**Extracted text:**
--- START ---

Upgrade failure and corrupted installation ?

Yann Salmon contact at yannsalmon.fr
Mon Aug 28 11:16:14 CEST 2023


> You added the --list, don't do that.

It still says no updates available.


> If you do that it might look
> like you have packages installed but the actual files are missing.

Since the tlpdb lists the files of the packages, I could check which 
packages are missing files (and should therefore be reinstalled) ?

> So I am not sure if it is worth the pain to split.
> 
> OTOH, doing some more safety measures if possible, I am more than open
> to suggestions.

If I understand correctly, tlmgr update begins reading texlive.tlpdb, 
then destroys it in order to rewrite it as the update goes. This seems 
very unsafe.

In lieu of splitting the file (which I understand would break things), 
maybe the old texlive.tlpdb could be left untouched until the update 
finishes (that would mean renaming it, or writing the new data to 
another file). In case of a problem, one could retrieve the old file and 
perform the update again, would one not ?

--- END ---

**Source material:**
--- START ---

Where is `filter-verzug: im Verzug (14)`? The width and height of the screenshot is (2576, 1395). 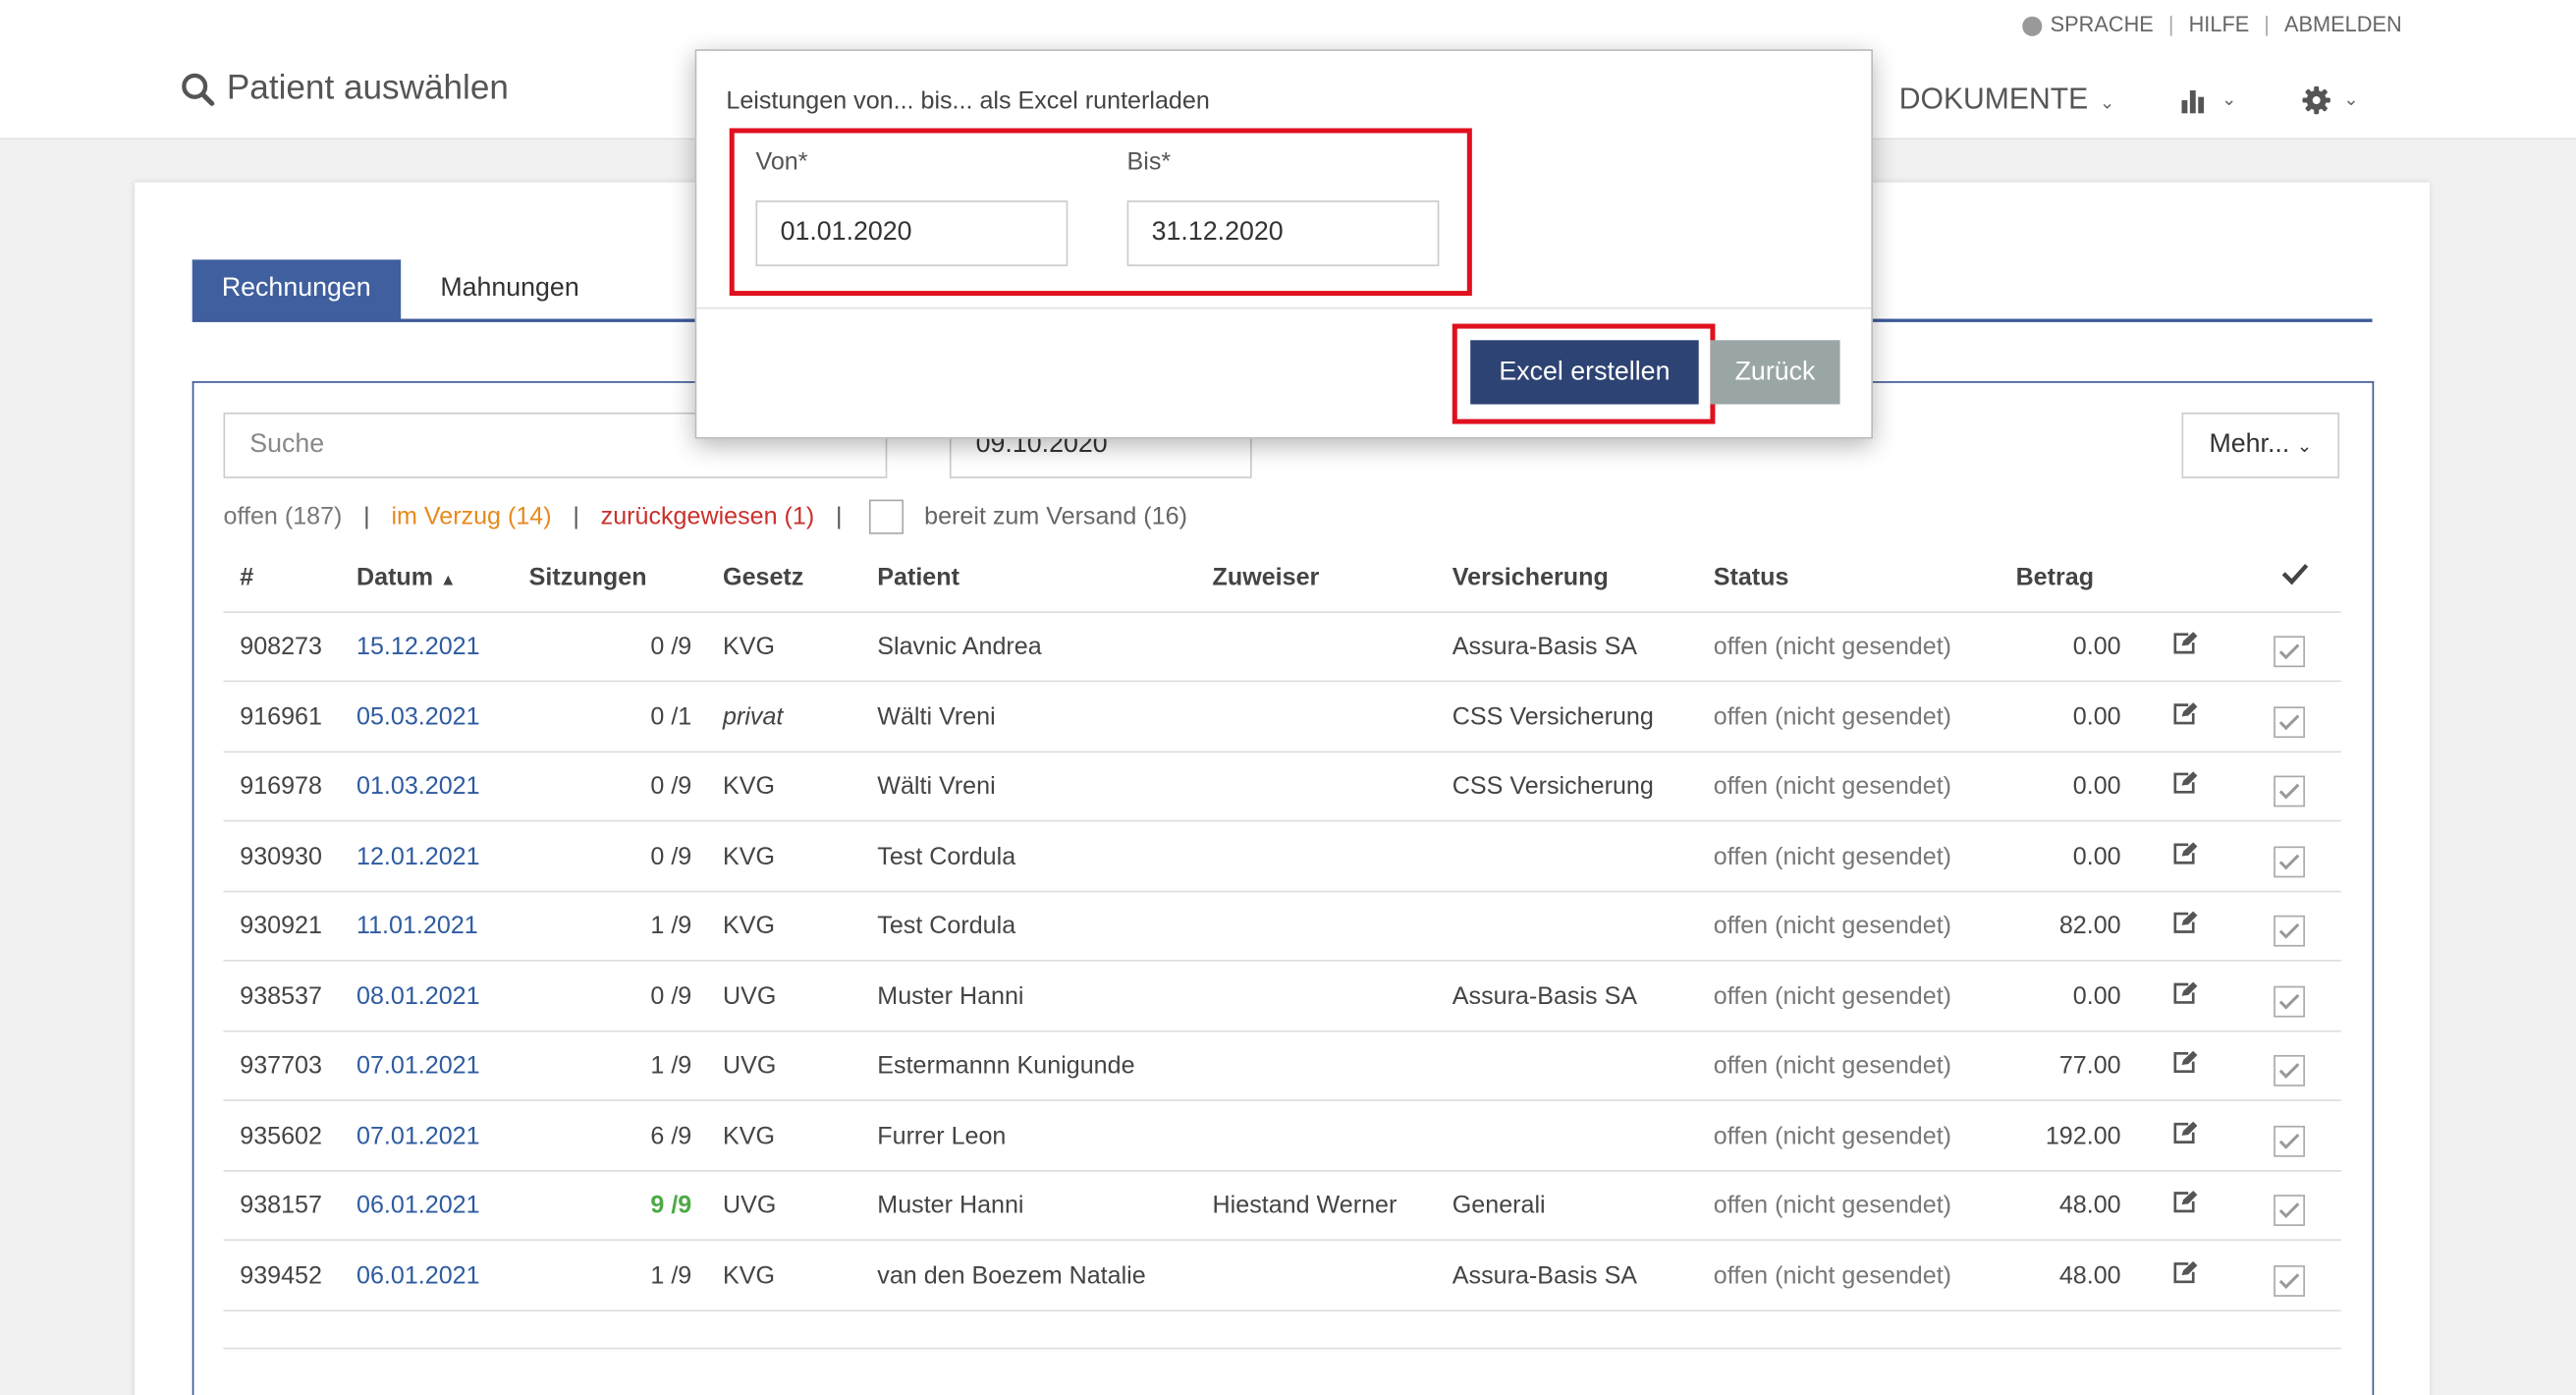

--- END ---

**Required actions:**
**1.** In the message about the failed upgrade, what does the writer propose doing with the old texlive.tlpdb during an update?
**2.** Please carry on the message about the failed upgrade from the point where it stops.

**Expected results:**
**1.** Leave it untouched until the update finishes, either by renaming it or by writing the new data to another file.

**2.**
Downloading everything to a temporary location and then actually 
upgrading might be helpful too (since packages are downloaded as 
compressed files, I think there is a such a step already, you do not 
directly download to texmf-dist/...) : most outage risks occur because 
of downloads, so that would greatly reduce the risk of having to abort 
while the installation is in an inconsistent, partially upgraded, state.

Also, in my log from earlier, the update began with

Unable to download the checksum of the remote TeX Live database,
but found a local copy, so using that.


I take it this is a sign something is wrong either on the mirror or in 
the network : maybe the user should be offered the option to abort 
updating there and then ? I could not find the error string in TLPDB.pm, 
and reading though the Perl syntax is a bit tough, so I cannot be more 
precise.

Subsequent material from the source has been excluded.